Melanie schließlich – Akademikerin und einst «Geschäftsfrau des Jahres» – sucht mit Verbrennungen zweiten Grades medizinische Hilfe in einer Praxis, die für den Küchen-Unfall, den sie als Ursache angibt, verräterisch weit vom Wohnort entfernt liegt. Den mit der Haut verschmolzenen Blusenstoff, den die Ärztin von der Brandwunde abzieht, verortet sie im vierstelligen Preissegment.

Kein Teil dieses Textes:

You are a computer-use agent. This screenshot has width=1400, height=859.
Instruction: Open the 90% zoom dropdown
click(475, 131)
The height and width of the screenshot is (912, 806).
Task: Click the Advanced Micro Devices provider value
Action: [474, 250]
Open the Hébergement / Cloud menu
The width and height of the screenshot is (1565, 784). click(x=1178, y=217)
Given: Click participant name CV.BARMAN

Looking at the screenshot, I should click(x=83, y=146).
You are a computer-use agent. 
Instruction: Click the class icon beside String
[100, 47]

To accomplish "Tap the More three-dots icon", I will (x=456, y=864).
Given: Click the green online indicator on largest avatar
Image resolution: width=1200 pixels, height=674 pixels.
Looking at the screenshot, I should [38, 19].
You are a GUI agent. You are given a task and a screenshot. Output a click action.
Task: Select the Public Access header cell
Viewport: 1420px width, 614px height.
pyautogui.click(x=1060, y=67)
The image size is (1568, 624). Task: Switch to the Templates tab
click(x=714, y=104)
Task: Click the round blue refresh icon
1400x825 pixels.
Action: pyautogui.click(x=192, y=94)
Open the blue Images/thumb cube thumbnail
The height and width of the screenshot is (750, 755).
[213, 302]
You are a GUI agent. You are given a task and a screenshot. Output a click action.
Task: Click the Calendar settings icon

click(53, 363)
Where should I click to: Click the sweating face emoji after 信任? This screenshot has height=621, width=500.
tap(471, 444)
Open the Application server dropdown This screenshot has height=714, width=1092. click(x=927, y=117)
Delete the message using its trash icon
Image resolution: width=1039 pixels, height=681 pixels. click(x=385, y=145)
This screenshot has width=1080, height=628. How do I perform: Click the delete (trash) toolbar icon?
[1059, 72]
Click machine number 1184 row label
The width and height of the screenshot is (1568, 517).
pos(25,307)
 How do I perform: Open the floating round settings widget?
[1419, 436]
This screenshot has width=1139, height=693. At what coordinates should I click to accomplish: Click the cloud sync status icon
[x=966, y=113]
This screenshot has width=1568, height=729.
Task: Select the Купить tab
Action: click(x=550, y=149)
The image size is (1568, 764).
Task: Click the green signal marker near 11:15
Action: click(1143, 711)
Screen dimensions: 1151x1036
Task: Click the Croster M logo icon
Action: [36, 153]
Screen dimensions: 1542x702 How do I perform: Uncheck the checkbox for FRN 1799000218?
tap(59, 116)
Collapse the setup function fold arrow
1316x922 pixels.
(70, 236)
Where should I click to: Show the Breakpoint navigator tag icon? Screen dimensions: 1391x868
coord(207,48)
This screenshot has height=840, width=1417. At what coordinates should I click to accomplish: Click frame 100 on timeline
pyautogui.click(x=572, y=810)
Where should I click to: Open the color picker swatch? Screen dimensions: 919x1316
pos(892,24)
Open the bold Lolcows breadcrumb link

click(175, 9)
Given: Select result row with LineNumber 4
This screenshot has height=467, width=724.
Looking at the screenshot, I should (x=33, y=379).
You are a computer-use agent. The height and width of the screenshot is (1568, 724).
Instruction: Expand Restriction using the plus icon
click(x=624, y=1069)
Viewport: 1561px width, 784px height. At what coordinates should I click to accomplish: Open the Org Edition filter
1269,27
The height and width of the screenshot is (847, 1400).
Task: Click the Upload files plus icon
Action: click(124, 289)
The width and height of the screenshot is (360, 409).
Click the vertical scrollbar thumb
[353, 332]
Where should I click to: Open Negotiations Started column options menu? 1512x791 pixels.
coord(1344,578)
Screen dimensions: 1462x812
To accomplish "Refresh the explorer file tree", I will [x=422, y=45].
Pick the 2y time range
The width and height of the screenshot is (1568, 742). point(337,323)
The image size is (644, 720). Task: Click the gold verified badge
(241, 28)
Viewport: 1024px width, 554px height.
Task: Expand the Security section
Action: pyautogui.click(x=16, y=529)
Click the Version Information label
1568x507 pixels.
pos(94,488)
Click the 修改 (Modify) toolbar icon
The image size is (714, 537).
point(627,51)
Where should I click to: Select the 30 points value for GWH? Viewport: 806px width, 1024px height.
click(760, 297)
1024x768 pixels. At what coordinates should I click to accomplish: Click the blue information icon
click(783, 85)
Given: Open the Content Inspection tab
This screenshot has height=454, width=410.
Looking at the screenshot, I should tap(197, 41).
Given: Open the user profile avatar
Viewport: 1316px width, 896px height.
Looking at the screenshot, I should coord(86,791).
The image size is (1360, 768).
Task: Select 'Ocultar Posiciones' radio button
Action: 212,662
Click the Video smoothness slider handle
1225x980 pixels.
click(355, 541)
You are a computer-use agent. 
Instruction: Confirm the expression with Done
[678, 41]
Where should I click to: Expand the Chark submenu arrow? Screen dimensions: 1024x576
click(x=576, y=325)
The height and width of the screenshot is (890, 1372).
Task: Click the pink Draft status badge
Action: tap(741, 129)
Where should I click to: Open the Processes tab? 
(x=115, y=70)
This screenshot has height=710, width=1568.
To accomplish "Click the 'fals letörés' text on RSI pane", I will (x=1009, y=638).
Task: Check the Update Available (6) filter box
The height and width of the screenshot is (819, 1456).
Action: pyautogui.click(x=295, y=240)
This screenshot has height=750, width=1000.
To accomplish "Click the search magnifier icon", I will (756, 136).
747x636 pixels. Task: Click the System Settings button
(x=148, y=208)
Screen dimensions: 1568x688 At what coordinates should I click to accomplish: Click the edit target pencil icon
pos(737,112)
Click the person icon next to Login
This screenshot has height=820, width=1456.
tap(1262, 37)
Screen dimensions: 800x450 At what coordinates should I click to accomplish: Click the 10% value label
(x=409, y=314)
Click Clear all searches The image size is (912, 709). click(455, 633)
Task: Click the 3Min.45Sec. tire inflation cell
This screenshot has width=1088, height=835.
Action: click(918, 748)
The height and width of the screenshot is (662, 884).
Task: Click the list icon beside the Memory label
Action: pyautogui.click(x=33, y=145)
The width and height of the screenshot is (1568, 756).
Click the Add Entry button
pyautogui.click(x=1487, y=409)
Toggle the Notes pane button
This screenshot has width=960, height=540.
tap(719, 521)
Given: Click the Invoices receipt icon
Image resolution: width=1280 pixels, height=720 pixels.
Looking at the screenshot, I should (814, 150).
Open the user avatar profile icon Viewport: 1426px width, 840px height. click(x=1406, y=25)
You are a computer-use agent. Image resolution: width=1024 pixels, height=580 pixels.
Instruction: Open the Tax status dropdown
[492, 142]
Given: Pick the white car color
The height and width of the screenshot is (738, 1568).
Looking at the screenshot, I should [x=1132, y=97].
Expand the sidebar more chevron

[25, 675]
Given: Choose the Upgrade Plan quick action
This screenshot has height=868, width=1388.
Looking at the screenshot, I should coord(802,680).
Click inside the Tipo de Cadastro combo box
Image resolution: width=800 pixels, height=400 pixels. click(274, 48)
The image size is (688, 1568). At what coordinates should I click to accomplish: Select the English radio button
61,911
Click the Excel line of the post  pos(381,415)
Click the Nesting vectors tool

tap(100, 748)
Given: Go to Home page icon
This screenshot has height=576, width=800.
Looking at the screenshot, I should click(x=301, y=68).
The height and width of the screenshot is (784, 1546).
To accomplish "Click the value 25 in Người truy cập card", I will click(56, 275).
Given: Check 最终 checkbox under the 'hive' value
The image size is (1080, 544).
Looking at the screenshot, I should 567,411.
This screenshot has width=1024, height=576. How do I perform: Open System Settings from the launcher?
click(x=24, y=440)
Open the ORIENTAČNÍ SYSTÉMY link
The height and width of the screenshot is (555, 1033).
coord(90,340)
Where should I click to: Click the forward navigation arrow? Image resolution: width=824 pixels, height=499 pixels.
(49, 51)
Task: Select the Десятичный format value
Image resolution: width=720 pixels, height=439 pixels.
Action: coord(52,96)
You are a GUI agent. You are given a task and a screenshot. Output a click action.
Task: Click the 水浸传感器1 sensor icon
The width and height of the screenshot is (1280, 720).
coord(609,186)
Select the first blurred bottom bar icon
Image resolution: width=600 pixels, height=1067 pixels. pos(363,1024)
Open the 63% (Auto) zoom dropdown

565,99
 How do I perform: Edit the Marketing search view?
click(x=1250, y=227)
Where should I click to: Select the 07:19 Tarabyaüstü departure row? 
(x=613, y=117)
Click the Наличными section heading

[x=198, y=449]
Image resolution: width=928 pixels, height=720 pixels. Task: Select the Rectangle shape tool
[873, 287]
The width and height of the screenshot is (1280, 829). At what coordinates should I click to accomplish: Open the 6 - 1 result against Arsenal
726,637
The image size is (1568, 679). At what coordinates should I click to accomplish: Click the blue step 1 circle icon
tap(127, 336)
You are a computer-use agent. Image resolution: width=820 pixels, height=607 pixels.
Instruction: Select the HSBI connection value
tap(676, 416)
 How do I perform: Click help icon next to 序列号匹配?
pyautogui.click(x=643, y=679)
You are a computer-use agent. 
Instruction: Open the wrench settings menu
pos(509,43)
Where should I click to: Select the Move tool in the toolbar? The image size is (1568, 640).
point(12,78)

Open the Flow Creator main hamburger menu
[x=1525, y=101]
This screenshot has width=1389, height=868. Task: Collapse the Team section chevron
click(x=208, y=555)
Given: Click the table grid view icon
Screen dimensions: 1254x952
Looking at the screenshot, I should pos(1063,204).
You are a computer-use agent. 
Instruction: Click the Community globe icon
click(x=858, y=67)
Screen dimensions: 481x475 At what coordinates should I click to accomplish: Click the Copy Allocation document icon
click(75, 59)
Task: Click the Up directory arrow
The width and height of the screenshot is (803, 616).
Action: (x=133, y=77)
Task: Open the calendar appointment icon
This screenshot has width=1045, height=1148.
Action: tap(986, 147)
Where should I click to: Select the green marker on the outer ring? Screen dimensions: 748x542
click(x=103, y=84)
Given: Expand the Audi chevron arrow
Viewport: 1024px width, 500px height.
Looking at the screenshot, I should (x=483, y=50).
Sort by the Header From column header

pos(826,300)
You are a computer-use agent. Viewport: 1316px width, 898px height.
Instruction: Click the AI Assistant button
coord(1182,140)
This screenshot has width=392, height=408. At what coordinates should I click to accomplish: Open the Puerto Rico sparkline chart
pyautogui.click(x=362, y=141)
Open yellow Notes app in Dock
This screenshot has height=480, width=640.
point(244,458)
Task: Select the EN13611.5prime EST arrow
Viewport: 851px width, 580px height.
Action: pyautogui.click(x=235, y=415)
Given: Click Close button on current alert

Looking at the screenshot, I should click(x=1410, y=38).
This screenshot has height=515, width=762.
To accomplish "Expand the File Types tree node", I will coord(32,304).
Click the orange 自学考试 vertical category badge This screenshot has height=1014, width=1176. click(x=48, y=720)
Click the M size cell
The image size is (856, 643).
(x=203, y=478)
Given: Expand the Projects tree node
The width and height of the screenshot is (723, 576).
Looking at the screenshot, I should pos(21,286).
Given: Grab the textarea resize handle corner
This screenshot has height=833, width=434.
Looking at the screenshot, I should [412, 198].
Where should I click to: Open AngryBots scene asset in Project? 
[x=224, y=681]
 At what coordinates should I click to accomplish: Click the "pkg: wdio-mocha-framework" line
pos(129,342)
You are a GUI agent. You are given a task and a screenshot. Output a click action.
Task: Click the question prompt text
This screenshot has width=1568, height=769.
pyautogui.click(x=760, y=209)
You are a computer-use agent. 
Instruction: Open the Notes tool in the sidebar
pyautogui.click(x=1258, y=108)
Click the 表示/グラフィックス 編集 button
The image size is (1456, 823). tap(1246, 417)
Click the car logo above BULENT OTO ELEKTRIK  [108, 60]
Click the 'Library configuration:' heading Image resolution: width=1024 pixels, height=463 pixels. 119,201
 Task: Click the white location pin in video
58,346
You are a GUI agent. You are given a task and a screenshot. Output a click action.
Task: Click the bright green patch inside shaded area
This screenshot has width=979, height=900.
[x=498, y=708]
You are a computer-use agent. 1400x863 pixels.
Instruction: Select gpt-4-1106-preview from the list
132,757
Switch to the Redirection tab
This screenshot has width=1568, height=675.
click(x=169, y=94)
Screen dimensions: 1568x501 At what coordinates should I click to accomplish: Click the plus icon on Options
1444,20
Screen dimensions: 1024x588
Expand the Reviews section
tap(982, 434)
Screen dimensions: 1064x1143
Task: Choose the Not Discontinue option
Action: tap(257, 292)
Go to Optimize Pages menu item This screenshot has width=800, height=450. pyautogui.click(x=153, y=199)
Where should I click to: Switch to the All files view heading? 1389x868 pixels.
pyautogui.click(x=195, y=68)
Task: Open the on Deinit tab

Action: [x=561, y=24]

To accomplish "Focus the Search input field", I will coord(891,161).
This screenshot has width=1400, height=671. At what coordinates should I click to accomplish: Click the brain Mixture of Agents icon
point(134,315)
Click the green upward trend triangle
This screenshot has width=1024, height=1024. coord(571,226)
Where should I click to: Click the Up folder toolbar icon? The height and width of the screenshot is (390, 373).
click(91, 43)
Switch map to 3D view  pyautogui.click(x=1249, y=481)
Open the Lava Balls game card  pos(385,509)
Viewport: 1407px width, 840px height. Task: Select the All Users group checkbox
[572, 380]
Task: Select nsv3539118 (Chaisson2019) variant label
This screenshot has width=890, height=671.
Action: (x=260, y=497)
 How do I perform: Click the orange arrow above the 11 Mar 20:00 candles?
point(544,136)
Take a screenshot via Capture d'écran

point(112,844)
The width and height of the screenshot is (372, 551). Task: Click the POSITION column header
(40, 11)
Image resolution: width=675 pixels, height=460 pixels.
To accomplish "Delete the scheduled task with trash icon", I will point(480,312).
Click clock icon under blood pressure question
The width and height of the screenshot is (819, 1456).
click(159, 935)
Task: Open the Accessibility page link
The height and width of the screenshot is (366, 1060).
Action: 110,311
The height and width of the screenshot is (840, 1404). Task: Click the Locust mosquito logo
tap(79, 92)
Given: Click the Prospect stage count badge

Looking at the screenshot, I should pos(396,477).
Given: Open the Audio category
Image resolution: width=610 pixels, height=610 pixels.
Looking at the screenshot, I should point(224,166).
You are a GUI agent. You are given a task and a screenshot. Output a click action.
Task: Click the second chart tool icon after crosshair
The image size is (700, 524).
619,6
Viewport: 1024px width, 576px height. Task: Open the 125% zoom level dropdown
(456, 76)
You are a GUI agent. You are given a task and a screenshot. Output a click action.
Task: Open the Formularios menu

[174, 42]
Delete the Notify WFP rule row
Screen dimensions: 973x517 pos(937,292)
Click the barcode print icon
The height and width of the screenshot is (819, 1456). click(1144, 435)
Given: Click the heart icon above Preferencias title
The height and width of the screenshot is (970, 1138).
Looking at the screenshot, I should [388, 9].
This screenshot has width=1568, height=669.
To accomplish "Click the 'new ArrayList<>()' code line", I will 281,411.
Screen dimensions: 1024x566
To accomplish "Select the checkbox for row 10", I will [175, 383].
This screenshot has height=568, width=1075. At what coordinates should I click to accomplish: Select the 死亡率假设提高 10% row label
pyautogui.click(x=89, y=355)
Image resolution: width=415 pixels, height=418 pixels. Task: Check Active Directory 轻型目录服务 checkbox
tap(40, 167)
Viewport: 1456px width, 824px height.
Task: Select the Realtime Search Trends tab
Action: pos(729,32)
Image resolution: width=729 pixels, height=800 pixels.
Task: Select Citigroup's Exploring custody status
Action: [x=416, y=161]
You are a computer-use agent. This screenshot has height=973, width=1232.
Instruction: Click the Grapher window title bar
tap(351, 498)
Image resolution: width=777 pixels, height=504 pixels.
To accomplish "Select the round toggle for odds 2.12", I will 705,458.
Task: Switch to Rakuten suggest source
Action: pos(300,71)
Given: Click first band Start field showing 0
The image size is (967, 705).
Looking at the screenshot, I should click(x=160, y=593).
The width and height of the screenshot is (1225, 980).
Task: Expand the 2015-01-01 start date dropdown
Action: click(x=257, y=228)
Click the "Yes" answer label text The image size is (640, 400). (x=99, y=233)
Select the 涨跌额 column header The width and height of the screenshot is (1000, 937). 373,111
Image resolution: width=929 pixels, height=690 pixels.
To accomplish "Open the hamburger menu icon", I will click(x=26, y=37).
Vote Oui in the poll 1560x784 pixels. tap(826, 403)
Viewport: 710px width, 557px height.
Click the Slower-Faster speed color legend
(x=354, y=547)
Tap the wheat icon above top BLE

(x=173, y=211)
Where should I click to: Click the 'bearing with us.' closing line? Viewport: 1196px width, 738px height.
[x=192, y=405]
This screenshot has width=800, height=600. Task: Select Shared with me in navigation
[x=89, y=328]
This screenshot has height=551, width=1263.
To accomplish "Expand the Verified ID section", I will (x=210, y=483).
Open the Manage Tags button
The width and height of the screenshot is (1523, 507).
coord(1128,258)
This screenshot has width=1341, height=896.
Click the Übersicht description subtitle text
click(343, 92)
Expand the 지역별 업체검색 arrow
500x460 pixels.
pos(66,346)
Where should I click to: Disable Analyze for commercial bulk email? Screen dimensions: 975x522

Sechs Frauen, die regelmäßig häusliche Gewalt erfahren und Zuflucht in einem Frauenhaus gefunden haben, stehen im Zentrum von Felicia Zellers neuem Stück «Antrag auf größtmögliche Entfernung von Gewalt». Der Text ist auf der Grundlage von Interviews entstanden und tritt – abgesehen von vielen anderen Qualitäten – zunächst einmal einem grassie -renden Stereotyp entgegen. «Viele denken, ...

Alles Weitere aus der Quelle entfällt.